Travail de nuit, horaires décalés… Quelle alimentation pour bien gérer ses contraintes professionnelles ?

Travailler en horaires décalés, occuper un poste à risque qui nécessite une vigilance de tous les instants font partie du quotidien des militaires. Certaines mesures préventives en matière de sommeil ou d’alimentation permettent toutefois de gérer au mieux ces contraintes et de limiter leur impact sur la santé.

Travail de nuit, horaires décalés… Quelle alimentation pour bien gérer ses contraintes professionnelles ?

Un lien étroit entre vigilance et alimentation

On sait aujourd’hui que la satiété altère la vigilance. L’observation des animaux sauvages montre qu’ils sont en état d’alerte maximale avant de chasser, puis lâchent prise et s’endorment après avoir consommé leur proie. De nombreuses études ont montré que cette relation entre satiété et baisse du niveau de vigilance observée chez les animaux était transposable à l’homme. Le temps d’endormissement est ainsi raccourci après un repas et ce, d’autant plus que le repas est riche en glucides et pauvre en graisses. Pour avoir un niveau de vigilance maximal, il est donc préférable d’éviter de consommer des glucides en période de repos, car elles favorisent la somnolence. A contrario, il faut privilégier les protéines qui contribuent à augmenter la concentration de tyrosine (acide aminé qui contribue à la sécrétion des hormones de l’éveil) dans l’organisme.

Pour ce qui est de la caféine, réputée pour son effet stimulant, elle peut effectivement s’avérer efficace pour retarder l’endormissement et augmenter le niveau de vigilance, à condition toutefois de respecter certaines précautions :

  • ne pas en consommer de trop grandes quantités ;
  • ne pas en prendre trop tard, au risque de souffrir d’un sommeil plus court et de moins bonne qualité.

 

 

Le petit-déjeuner, un repas à ne pas sacrifier

Ce premier repas de la journée est important car il ressource le corps en énergie via les glucides dont les réserves ont été épuisées lors du jeûne de la nuit. C’est pourquoi il est essentiel d’y prévoir du pain, des céréales ou certains biscuits. Le laitage apporte le calcium nécessaire à la solidité osseuse et le fruit fournit les vitamines. Un petit-déjeuner insuffisant diminue les capacités de concentration, de mémorisation et la vitesse de réaction durant la matinée.

 

 

Conseils pratiques pour bien s’alimenter en cas de travail de nuit ou en horaires décalés

Alimentation déstructurée, prise de poids, troubles digestifs, stress, troubles du sommeil, tendance à la dépression, risque accru d’accidents en raison d’une moindre vigilance… Les risques du travail de nuit ou en horaires décalés sont nombreux et sont liés à une désynchronisation des rythmes biologiques. L’organisme est en effet programmé pour vivre le jour et dormir la nuit. Lorsqu’on le contraint à vivre en décalage par rapport à l’horloge biologique, le métabolisme est perturbé. Entre minuit et sept heures du matin, la digestion est notamment ralentie, la dépense énergétique qui suit un repas est plus faible et l’organisme digère plus difficilement les sucres et les graisses. Ces perturbations sont d’autant plus marquées si les personnes travaillant de nuit ou en horaires décalés adoptent une alimentation déséquilibrée : petit déjeuner sauté, heures des repas variables, grignotage, consommation d’aliments trop gras et trop sucrés.
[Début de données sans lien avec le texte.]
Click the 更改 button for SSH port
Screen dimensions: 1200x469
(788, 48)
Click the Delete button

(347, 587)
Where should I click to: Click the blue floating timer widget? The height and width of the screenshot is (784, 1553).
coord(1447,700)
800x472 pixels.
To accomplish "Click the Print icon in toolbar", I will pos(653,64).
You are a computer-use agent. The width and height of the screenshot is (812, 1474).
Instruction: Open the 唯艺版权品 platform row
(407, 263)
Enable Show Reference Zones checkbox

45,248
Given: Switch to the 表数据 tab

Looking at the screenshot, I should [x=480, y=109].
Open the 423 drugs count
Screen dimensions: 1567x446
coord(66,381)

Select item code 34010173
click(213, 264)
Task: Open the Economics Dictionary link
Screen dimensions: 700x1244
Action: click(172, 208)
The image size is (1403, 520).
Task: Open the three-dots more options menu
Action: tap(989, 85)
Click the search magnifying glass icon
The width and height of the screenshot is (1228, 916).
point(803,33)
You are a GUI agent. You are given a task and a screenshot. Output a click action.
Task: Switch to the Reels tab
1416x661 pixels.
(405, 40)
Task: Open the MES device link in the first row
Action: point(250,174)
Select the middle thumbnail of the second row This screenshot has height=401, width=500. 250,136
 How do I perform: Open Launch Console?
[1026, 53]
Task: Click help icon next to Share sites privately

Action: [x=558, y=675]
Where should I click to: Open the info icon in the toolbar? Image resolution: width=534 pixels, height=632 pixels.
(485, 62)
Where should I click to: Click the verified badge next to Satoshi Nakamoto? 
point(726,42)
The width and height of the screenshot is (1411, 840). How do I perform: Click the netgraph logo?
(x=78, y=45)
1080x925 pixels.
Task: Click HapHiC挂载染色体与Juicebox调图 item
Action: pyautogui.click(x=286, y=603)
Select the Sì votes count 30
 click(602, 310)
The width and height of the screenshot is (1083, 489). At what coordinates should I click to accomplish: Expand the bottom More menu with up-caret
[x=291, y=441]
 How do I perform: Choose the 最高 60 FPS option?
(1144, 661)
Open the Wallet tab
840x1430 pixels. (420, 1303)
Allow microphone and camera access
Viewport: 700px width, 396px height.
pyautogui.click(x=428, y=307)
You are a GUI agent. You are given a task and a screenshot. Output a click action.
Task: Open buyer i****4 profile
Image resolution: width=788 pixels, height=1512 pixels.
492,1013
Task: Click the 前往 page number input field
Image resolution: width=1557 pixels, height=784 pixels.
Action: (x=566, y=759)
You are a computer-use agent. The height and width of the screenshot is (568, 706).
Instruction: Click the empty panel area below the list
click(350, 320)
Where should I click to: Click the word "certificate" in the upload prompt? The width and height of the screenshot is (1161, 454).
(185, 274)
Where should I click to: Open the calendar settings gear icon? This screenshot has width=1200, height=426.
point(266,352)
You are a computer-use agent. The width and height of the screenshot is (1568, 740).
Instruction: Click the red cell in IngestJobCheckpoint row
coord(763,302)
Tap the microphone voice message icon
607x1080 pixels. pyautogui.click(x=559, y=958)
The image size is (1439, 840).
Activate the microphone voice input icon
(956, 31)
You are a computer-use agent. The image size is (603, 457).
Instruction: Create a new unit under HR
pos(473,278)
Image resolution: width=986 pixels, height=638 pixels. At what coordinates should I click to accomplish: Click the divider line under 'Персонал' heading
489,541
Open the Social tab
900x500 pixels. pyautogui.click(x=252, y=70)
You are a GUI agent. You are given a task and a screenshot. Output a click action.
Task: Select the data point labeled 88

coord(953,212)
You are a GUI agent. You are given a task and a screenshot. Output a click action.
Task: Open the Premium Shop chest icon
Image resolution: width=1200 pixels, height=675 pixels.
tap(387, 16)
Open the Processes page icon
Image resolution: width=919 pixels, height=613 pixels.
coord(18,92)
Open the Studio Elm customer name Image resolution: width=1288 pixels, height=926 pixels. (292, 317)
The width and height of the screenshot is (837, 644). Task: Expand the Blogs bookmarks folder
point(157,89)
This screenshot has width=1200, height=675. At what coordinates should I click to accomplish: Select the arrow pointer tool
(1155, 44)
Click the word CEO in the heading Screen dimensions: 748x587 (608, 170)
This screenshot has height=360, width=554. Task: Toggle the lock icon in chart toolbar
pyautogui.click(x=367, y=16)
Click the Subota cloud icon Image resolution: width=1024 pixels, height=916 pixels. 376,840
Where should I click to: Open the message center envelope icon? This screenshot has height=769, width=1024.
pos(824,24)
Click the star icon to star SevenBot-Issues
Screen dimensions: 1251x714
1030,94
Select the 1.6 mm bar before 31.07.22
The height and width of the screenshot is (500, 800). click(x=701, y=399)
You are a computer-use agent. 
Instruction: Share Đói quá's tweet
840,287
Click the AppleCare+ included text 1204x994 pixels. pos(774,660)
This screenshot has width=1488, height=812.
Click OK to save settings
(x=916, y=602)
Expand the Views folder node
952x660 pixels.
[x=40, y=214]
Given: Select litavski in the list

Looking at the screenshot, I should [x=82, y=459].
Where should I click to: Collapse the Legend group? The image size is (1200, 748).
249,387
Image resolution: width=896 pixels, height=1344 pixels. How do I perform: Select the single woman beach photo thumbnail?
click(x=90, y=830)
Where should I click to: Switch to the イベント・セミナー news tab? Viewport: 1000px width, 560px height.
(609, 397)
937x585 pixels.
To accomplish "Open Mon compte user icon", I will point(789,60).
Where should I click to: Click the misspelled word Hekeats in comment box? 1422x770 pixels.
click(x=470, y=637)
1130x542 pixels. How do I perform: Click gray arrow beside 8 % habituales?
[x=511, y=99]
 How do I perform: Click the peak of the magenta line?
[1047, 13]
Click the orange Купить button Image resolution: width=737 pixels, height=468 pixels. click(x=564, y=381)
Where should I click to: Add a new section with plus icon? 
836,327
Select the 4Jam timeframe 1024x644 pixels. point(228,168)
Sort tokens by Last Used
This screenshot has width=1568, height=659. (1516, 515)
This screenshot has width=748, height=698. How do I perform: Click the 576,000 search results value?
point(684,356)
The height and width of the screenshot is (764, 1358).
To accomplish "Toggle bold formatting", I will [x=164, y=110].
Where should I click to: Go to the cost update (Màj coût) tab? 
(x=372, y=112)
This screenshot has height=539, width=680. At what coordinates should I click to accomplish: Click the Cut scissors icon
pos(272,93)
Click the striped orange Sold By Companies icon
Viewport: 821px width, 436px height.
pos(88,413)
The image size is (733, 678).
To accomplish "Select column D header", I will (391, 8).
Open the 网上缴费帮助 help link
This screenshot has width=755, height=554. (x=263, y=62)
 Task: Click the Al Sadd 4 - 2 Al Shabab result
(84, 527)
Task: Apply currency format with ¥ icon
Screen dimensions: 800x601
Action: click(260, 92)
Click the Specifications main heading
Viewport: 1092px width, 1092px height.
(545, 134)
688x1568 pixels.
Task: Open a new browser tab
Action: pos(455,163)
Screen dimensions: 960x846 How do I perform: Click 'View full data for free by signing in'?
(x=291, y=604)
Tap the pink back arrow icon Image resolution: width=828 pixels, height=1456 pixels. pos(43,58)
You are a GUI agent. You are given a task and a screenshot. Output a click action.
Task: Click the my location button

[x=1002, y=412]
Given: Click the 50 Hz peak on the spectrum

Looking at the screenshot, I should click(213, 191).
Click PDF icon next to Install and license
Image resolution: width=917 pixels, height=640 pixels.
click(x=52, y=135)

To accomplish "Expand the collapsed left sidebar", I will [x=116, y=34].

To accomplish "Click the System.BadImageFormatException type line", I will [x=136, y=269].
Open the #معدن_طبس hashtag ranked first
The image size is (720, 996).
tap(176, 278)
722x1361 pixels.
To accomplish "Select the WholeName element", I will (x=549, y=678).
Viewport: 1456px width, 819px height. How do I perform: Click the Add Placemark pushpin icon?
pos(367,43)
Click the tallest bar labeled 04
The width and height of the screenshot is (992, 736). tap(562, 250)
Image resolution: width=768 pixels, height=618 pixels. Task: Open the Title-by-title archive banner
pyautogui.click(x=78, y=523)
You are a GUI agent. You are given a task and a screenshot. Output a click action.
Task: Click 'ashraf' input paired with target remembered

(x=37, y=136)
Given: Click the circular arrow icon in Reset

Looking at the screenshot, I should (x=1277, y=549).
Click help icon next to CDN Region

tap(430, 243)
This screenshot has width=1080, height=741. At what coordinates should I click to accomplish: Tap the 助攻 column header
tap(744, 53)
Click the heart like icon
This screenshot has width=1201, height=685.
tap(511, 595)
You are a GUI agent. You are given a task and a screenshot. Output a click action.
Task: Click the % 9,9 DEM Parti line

Certains conseils permettent toutefois de limiter ces risques :

  • prendre trois repas variés et équilibrés chaque jour, dans la mesure du possible à des horaires réguliers :
    • un petit-déjeuner complet avec un laitage et des fruits ;
    • avant de commencer son travail, un repas comportant des protéines (viandes et poissons) pour optimiser son niveau de vigilance, des légumes et un apport en glucides (pâtes, riz) en cas de travail physique (mais en quantités limitées) ;
    • après le travail, un repas léger et riche en glucides pour favoriser l’endormissement ;
  • comme pour les travailleurs de jour, consommer des fruits et légumes à chaque repas ;
  • éviter de grignoter entre les repas et boire essentiellement de l’eau ;
  • ne pas prendre d’excitants, comme la caféine, durant les 5 dernières heures de travail, afin de ne pas perturber le sommeil ;
  • en cas de fringale durant son service, opter pour une collation légère et équilibrée (petit sandwich au fromage ou fruit, par exemple).

 

 

Il est important de respecter le jeûne nocturne, physiologique.

Les aliments consommés après 22 heures seront assimilés différemment. Le respect du jeûne nocturne (6 à 8 heures sans s’alimenter) favorise le contrôle du poids.